> [WHAT IS REQUIRED]
All lines of the material must be output verbatim.

[INPUT MATERIAL — start]

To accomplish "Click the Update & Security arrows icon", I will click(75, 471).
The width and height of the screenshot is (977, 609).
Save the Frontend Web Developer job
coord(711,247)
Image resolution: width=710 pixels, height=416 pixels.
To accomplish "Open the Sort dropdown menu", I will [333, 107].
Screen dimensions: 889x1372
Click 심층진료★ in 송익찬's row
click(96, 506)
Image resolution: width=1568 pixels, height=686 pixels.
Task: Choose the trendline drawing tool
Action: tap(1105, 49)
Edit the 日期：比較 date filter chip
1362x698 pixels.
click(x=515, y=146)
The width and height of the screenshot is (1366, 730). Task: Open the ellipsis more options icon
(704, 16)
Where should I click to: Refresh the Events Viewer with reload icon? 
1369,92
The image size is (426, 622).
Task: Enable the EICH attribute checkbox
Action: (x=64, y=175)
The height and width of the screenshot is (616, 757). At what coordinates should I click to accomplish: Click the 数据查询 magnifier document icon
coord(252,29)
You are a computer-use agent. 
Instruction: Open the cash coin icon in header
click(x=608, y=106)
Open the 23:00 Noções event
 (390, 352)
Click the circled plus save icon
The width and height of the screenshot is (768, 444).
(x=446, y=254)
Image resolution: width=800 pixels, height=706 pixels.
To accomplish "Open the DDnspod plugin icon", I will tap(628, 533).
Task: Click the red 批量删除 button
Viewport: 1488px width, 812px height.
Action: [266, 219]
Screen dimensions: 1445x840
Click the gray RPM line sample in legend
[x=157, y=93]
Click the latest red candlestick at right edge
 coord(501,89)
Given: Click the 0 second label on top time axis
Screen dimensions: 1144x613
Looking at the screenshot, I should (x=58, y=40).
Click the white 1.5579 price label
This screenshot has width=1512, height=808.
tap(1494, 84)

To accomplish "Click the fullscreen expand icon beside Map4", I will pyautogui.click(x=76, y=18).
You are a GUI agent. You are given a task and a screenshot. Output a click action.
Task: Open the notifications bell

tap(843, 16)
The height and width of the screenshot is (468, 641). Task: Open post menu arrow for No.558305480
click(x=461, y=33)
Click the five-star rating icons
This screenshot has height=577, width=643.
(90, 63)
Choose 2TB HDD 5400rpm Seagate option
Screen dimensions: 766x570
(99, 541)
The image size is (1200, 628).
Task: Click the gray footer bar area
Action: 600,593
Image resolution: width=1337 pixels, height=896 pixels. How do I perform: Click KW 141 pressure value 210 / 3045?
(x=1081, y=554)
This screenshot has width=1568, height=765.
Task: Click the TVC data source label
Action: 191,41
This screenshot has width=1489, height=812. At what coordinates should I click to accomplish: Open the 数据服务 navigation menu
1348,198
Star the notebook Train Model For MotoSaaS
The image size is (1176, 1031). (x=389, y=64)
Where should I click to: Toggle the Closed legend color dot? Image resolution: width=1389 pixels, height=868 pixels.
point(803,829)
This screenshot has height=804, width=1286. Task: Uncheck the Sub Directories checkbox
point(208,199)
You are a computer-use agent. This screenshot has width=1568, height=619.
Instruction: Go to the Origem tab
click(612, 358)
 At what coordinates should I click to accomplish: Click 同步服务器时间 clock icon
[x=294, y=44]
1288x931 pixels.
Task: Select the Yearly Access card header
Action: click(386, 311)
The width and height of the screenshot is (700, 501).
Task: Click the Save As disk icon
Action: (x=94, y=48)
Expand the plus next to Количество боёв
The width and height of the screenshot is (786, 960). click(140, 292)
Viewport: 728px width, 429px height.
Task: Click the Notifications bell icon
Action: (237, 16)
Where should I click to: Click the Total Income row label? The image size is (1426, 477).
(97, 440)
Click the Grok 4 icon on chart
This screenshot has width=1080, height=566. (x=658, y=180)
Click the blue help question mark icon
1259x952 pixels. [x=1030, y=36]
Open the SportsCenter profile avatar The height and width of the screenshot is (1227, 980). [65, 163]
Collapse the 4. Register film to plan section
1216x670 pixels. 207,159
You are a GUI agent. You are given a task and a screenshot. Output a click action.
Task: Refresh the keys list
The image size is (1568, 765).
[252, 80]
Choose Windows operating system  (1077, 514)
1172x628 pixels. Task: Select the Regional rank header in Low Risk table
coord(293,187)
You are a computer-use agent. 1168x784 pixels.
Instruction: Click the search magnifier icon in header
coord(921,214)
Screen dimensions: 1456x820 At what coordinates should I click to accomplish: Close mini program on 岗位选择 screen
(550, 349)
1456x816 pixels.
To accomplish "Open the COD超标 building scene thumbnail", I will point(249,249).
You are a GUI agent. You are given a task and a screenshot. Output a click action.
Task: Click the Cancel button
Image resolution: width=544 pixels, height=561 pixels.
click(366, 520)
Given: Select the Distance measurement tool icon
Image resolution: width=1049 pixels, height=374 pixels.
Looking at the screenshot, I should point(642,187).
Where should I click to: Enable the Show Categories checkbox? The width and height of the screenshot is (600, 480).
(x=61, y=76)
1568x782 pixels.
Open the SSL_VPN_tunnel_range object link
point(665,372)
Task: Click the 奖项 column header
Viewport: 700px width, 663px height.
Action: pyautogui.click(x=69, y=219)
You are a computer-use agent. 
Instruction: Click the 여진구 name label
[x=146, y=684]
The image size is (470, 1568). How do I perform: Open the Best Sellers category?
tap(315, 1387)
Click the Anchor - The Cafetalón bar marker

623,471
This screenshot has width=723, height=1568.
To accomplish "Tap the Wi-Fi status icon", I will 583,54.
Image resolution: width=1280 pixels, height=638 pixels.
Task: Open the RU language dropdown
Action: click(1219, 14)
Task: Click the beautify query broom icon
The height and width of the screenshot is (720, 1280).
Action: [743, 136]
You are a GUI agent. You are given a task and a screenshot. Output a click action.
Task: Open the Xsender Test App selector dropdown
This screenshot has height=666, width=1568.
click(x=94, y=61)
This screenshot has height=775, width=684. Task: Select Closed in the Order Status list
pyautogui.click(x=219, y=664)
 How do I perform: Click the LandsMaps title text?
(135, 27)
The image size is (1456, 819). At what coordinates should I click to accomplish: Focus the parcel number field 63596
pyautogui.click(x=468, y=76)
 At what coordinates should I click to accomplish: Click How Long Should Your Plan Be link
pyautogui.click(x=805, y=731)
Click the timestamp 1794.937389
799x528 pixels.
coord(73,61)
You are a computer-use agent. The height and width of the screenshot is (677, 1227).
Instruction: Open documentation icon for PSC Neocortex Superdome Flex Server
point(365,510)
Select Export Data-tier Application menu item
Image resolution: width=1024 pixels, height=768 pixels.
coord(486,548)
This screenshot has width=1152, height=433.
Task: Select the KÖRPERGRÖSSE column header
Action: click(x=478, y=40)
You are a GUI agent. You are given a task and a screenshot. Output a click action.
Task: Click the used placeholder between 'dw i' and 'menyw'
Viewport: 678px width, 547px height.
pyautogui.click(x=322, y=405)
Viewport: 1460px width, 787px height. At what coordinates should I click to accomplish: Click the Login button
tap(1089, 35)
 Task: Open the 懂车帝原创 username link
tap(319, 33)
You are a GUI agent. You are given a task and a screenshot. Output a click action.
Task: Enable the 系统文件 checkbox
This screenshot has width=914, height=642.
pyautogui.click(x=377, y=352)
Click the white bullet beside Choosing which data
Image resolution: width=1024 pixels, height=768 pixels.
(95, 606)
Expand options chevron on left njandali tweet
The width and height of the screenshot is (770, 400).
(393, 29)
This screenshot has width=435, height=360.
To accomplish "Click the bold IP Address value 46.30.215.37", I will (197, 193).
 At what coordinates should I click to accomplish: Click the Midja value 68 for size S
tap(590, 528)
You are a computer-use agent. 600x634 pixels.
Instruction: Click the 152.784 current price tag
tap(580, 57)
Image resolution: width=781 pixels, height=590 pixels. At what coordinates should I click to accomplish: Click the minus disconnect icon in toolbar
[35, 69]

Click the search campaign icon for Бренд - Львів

[INPUT MATERIAL — finish]

> [ANSWER TO THE PROBLEM]
To accomplish "Click the Update & Security arrows icon", I will click(75, 471).
The width and height of the screenshot is (977, 609).
Save the Frontend Web Developer job
coord(711,247)
Image resolution: width=710 pixels, height=416 pixels.
To accomplish "Open the Sort dropdown menu", I will [333, 107].
Screen dimensions: 889x1372
Click 심층진료★ in 송익찬's row
click(96, 506)
Image resolution: width=1568 pixels, height=686 pixels.
Task: Choose the trendline drawing tool
Action: tap(1105, 49)
Edit the 日期：比較 date filter chip
1362x698 pixels.
click(x=515, y=146)
The width and height of the screenshot is (1366, 730). Task: Open the ellipsis more options icon
(704, 16)
Where should I click to: Refresh the Events Viewer with reload icon? 
1369,92
The image size is (426, 622).
Task: Enable the EICH attribute checkbox
Action: (x=64, y=175)
The height and width of the screenshot is (616, 757). At what coordinates should I click to accomplish: Click the 数据查询 magnifier document icon
coord(252,29)
You are a computer-use agent. 
Instruction: Open the cash coin icon in header
click(x=608, y=106)
Open the 23:00 Noções event
 (390, 352)
Click the circled plus save icon
The width and height of the screenshot is (768, 444).
(x=446, y=254)
Image resolution: width=800 pixels, height=706 pixels.
To accomplish "Open the DDnspod plugin icon", I will tap(628, 533).
Task: Click the red 批量删除 button
Viewport: 1488px width, 812px height.
Action: [266, 219]
Screen dimensions: 1445x840
Click the gray RPM line sample in legend
[x=157, y=93]
Click the latest red candlestick at right edge
 coord(501,89)
Given: Click the 0 second label on top time axis
Screen dimensions: 1144x613
Looking at the screenshot, I should (x=58, y=40).
Click the white 1.5579 price label
This screenshot has width=1512, height=808.
tap(1494, 84)

To accomplish "Click the fullscreen expand icon beside Map4", I will pyautogui.click(x=76, y=18).
You are a GUI agent. You are given a task and a screenshot. Output a click action.
Task: Open the notifications bell

tap(843, 16)
The height and width of the screenshot is (468, 641). Task: Open post menu arrow for No.558305480
click(x=461, y=33)
Click the five-star rating icons
This screenshot has height=577, width=643.
(90, 63)
Choose 2TB HDD 5400rpm Seagate option
Screen dimensions: 766x570
(99, 541)
The image size is (1200, 628).
Task: Click the gray footer bar area
Action: 600,593
Image resolution: width=1337 pixels, height=896 pixels. How do I perform: Click KW 141 pressure value 210 / 3045?
(x=1081, y=554)
This screenshot has width=1568, height=765.
Task: Click the TVC data source label
Action: 191,41
This screenshot has width=1489, height=812. At what coordinates should I click to accomplish: Open the 数据服务 navigation menu
1348,198
Star the notebook Train Model For MotoSaaS
The image size is (1176, 1031). (x=389, y=64)
Where should I click to: Toggle the Closed legend color dot? Image resolution: width=1389 pixels, height=868 pixels.
point(803,829)
This screenshot has height=804, width=1286. Task: Uncheck the Sub Directories checkbox
point(208,199)
You are a computer-use agent. This screenshot has width=1568, height=619.
Instruction: Go to the Origem tab
click(612, 358)
 At what coordinates should I click to accomplish: Click 同步服务器时间 clock icon
[x=294, y=44]
1288x931 pixels.
Task: Select the Yearly Access card header
Action: click(386, 311)
The width and height of the screenshot is (700, 501).
Task: Click the Save As disk icon
Action: (x=94, y=48)
Expand the plus next to Количество боёв
The width and height of the screenshot is (786, 960). click(140, 292)
Viewport: 728px width, 429px height.
Task: Click the Notifications bell icon
Action: (237, 16)
Where should I click to: Click the Total Income row label? The image size is (1426, 477).
(97, 440)
Click the Grok 4 icon on chart
This screenshot has width=1080, height=566. (x=658, y=180)
Click the blue help question mark icon
1259x952 pixels. [x=1030, y=36]
Open the SportsCenter profile avatar The height and width of the screenshot is (1227, 980). [65, 163]
Collapse the 4. Register film to plan section
1216x670 pixels. 207,159
You are a GUI agent. You are given a task and a screenshot. Output a click action.
Task: Refresh the keys list
The image size is (1568, 765).
[252, 80]
Choose Windows operating system  (1077, 514)
1172x628 pixels. Task: Select the Regional rank header in Low Risk table
coord(293,187)
You are a computer-use agent. 1168x784 pixels.
Instruction: Click the search magnifier icon in header
coord(921,214)
Screen dimensions: 1456x820 At what coordinates should I click to accomplish: Close mini program on 岗位选择 screen
(550, 349)
1456x816 pixels.
To accomplish "Open the COD超标 building scene thumbnail", I will point(249,249).
You are a GUI agent. You are given a task and a screenshot. Output a click action.
Task: Click the Cancel button
Image resolution: width=544 pixels, height=561 pixels.
click(366, 520)
Given: Select the Distance measurement tool icon
Image resolution: width=1049 pixels, height=374 pixels.
Looking at the screenshot, I should point(642,187).
Where should I click to: Enable the Show Categories checkbox? The width and height of the screenshot is (600, 480).
(x=61, y=76)
1568x782 pixels.
Open the SSL_VPN_tunnel_range object link
point(665,372)
Task: Click the 奖项 column header
Viewport: 700px width, 663px height.
Action: pyautogui.click(x=69, y=219)
You are a computer-use agent. 
Instruction: Click the 여진구 name label
[x=146, y=684]
The image size is (470, 1568). How do I perform: Open the Best Sellers category?
tap(315, 1387)
Click the Anchor - The Cafetalón bar marker

623,471
This screenshot has width=723, height=1568.
To accomplish "Tap the Wi-Fi status icon", I will 583,54.
Image resolution: width=1280 pixels, height=638 pixels.
Task: Open the RU language dropdown
Action: click(1219, 14)
Task: Click the beautify query broom icon
The height and width of the screenshot is (720, 1280).
Action: [743, 136]
You are a GUI agent. You are given a task and a screenshot. Output a click action.
Task: Open the Xsender Test App selector dropdown
This screenshot has height=666, width=1568.
click(x=94, y=61)
This screenshot has height=775, width=684. Task: Select Closed in the Order Status list
pyautogui.click(x=219, y=664)
 How do I perform: Click the LandsMaps title text?
(135, 27)
The image size is (1456, 819). At what coordinates should I click to accomplish: Focus the parcel number field 63596
pyautogui.click(x=468, y=76)
 At what coordinates should I click to accomplish: Click How Long Should Your Plan Be link
pyautogui.click(x=805, y=731)
Click the timestamp 1794.937389
799x528 pixels.
coord(73,61)
You are a computer-use agent. The height and width of the screenshot is (677, 1227).
Instruction: Open documentation icon for PSC Neocortex Superdome Flex Server
point(365,510)
Select Export Data-tier Application menu item
Image resolution: width=1024 pixels, height=768 pixels.
coord(486,548)
This screenshot has width=1152, height=433.
Task: Select the KÖRPERGRÖSSE column header
Action: click(x=478, y=40)
You are a GUI agent. You are given a task and a screenshot. Output a click action.
Task: Click the used placeholder between 'dw i' and 'menyw'
Viewport: 678px width, 547px height.
pyautogui.click(x=322, y=405)
Viewport: 1460px width, 787px height. At what coordinates should I click to accomplish: Click the Login button
tap(1089, 35)
 Task: Open the 懂车帝原创 username link
tap(319, 33)
You are a GUI agent. You are given a task and a screenshot. Output a click action.
Task: Enable the 系统文件 checkbox
This screenshot has width=914, height=642.
pyautogui.click(x=377, y=352)
Click the white bullet beside Choosing which data
Image resolution: width=1024 pixels, height=768 pixels.
(95, 606)
Expand options chevron on left njandali tweet
The width and height of the screenshot is (770, 400).
(393, 29)
This screenshot has width=435, height=360.
To accomplish "Click the bold IP Address value 46.30.215.37", I will (197, 193).
 At what coordinates should I click to accomplish: Click the Midja value 68 for size S
tap(590, 528)
You are a computer-use agent. 600x634 pixels.
Instruction: Click the 152.784 current price tag
tap(580, 57)
Image resolution: width=781 pixels, height=590 pixels. At what coordinates should I click to accomplish: Click the minus disconnect icon in toolbar
[35, 69]

Click the search campaign icon for Бренд - Львів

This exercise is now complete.